While all the previous products are excellent, only PRTG, so far, supports the sFlow protocol. As we explained, the two protocols are quite different and it is rare for one tool to support both. So, if your network is primarily made of sFlow-enabled devices, here’s one of the best tools we could find.
sFlowTrend is an sFlow monitoring tool from inMon, the company behind the sFlow protocol. It is a basic and somewhat limited yet very capable tool. There’s a free version that will let you gather data from up to five sFlow-enabled devices and will only keep history data in RAM for up to an hour. While this could be enough to troubleshoot some networking issues, it’s not what you need for ongoing monitoring. For a more complete tool, you need to upgrade to the pro version which removes the number of devices limit and stores history data to disk.
The sFlowTrend Dashboard offers a quick view of the current state of your monitored devices and networks. It will display top-level thresholds and interfaces with potential errors. Clicking on the sFLowTrend Network tab reveals summarized performance statistics and detailed traffic at the network or device level. Alerting thresholds can be used to receive alerts when higher-than-usual bandwidth usage is observed or network error happen. The software also features a Root cause tab where you can drill down on the cause of an issue such as a threshold violation.
The sFlowTrend Hosts tab is where you’ll find more detailed information about each device. It can display performance data on CPU, disk, and more, for sFlow-enabled servers. As you will have figured, sFlow is not just for monitoring network equipment. The Services tab is where you’ll find performance data for applications that export sFlow data. And on the Events tab, you’ll find a log of events such as exceeded thresholds or detected errors. Finally, the Reports tab offers several predefined reports and also supports the creation of custom reports.
sFlowTrend is written in Java and comes with both a Java-based or web-based user interface. It is available for Windows, Mac, and Linux.
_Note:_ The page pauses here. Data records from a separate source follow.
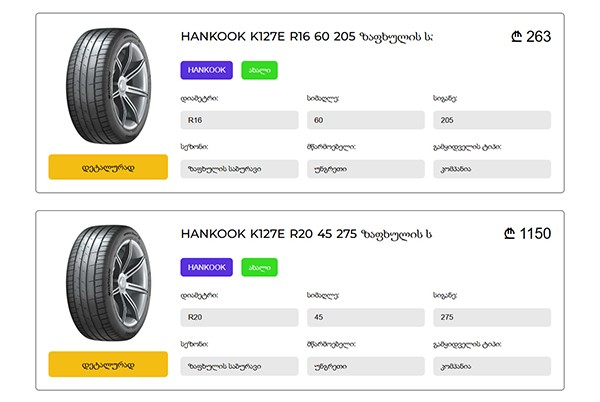Open the R16 tire thumbnail image
This screenshot has width=600, height=402.
pyautogui.click(x=108, y=86)
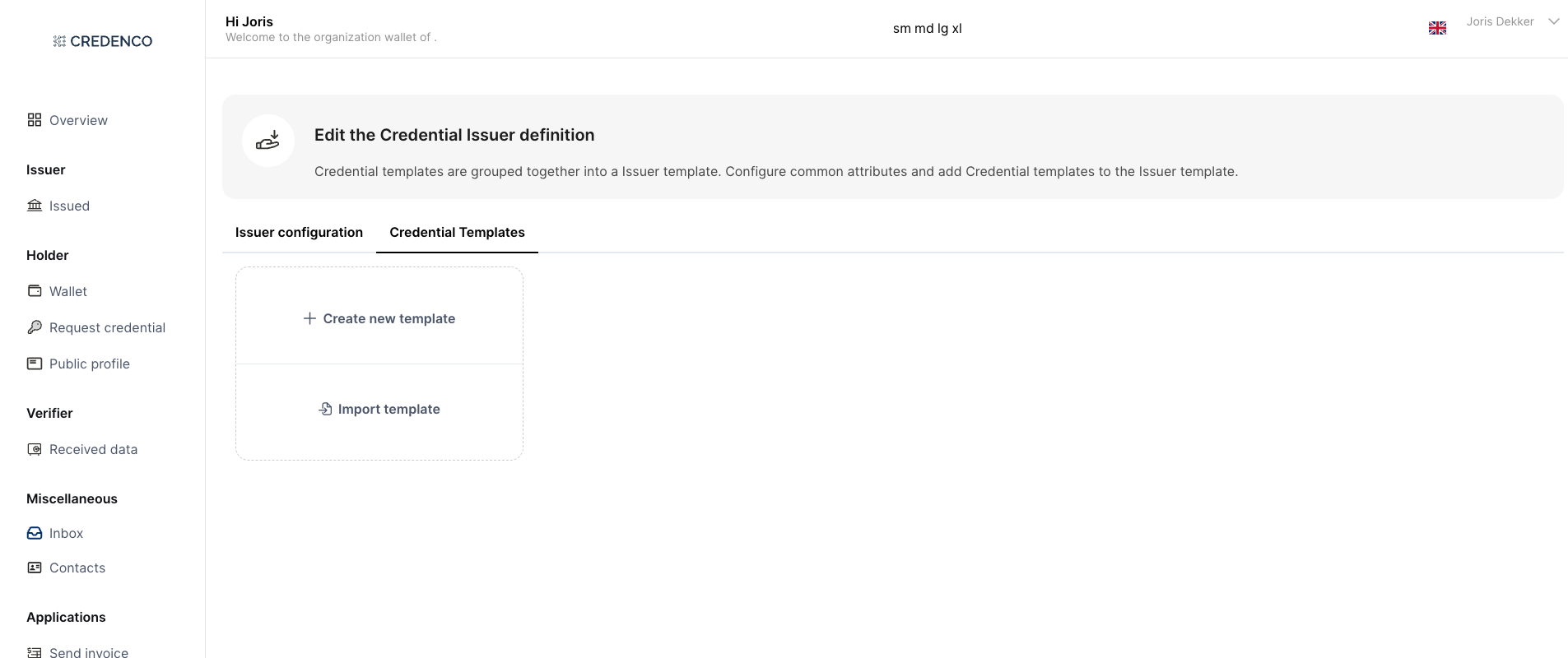Switch to the Issuer configuration tab
Image resolution: width=1568 pixels, height=658 pixels.
(x=299, y=232)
The software features an excellent online help system to assist you in configuring and using the tool.
No matter which tool you choose, network traffic pattern analysis will give you an invaluable insight into what goes on on your network. Each of the tools we’ve reviewed provides excellent value and picking one will most likely be a matter of personal preference. There might be a specific feature in one of the tools that particularly appeals to you. With all the paid tools offering either a free trial or a free version, there’s no reason why you couldn’t try a few before making a decision.